* _Your goal_:
Give back exactly the lines from the one that includes "March 2019 (536, 2006)" to the last line below, both included, and no further lines.

* _Material shown_:
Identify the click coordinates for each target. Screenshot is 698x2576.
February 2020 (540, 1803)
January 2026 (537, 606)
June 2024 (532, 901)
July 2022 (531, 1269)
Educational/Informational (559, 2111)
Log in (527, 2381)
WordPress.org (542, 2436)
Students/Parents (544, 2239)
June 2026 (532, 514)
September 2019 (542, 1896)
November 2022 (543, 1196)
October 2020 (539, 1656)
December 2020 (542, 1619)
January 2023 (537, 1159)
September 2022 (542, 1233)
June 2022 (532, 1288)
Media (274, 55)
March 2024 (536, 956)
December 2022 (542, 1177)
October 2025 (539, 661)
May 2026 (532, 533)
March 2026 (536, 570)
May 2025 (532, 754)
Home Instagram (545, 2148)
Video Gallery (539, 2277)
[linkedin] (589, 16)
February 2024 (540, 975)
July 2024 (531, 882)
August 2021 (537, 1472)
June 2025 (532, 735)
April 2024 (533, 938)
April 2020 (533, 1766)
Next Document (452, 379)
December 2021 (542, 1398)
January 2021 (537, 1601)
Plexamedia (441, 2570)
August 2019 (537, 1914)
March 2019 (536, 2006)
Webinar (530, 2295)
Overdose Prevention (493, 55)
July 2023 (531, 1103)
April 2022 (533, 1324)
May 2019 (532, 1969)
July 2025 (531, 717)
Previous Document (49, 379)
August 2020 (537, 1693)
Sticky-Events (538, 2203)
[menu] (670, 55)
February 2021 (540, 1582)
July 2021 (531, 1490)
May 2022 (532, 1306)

* _Response box_:
March 2019 (536, 2006)
Webinar (530, 2295)
Overdose Prevention (493, 55)
July 2023 (531, 1103)
April 2022 (533, 1324)
May 2019 (532, 1969)
July 2025 (531, 717)
Previous Document (49, 379)
August 2020 (537, 1693)
Sticky-Events (538, 2203)
[menu] (670, 55)
February 2021 (540, 1582)
July 2021 (531, 1490)
May 2022 (532, 1306)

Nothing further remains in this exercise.